If councils are allowed to keep some of the money raised
through business rates, he argued, it would give them an
incentive to attract new companies to their area. Mr
Raynsford claims that there will be no additional burden
to business in what is, at present, simply a proposed
re-allocation of funds between town hall and Whitehall -
£1 billion over three years. But, having conceded this
re-allocation, it is clear that the next logical step
would be to devolve the power to set business rates to
cash-strapped councils. There is a clear political
advantage to the Government in gradually switching the
local tax burden away from council tax towards business
rate. A rise in council tax is quickly noticed by every
householder in the country.
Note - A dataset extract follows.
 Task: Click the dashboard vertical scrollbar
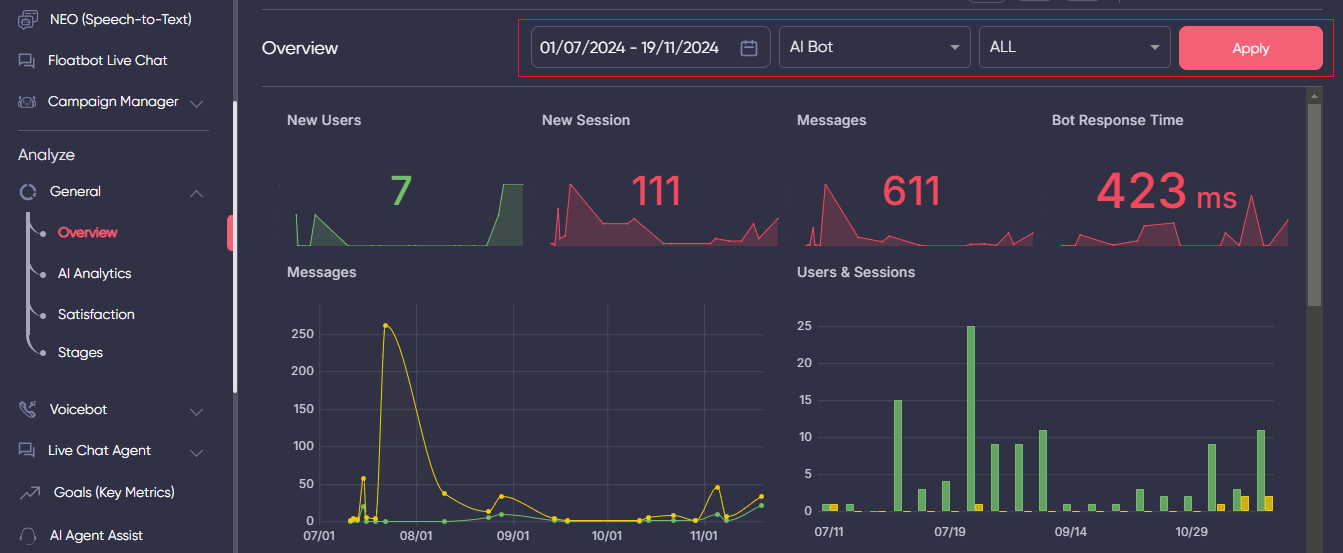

A rise in business rates, on
the other hand, will register only with those who run
businesses.
Given that there are many more householders than
businesses, and that businesses do not directly have the
vote, there is much less scope for a rise in business
rates to provoke a popular revolt of the kind which was
waged against petrol taxes in 2000. The one period during
its six years in office when the Government's opinion
poll ratings fell below that of the Conservatives. It
would be foolish, however, for the Government to think
that it could get away for long with transferring the tax
burden to business. Its proposals would reinstate the
regime which existed before the uniform business rate was
introduced by the last Tory Government in the 1990s, the
time when Labour councils were able to spend taxes on the
many but raise them from the few. It wasn't so much
residents who were made to pay for lesbian
awareness-training, it was businessmen trying to set up
plastics factories.
Since the introduction of the uniform business rate,
there has been a transformation in the economic fortunes
of many inner cities. Boutiques and wine bars flourish in
areas that were once commercial wastelands, save for
decaying nationalised industries. To put business back at
the mercy of Left-wing authorities would mean a return to
commercial no-go areas. It would be a dangerous path for
a party which launched itself on the path back to power
via a campaign of breakfast meetings to persuade
businessmen that Labour no longer meant socialism.
Businesses have every right to feel nervous about the
direction which this Government's local taxation policy
is taking. The low quality of local authority management
in this country means that most firms will feel dismay
that a slice of the business rates they already pay will
now be handed over directly to town hall bureaucrats.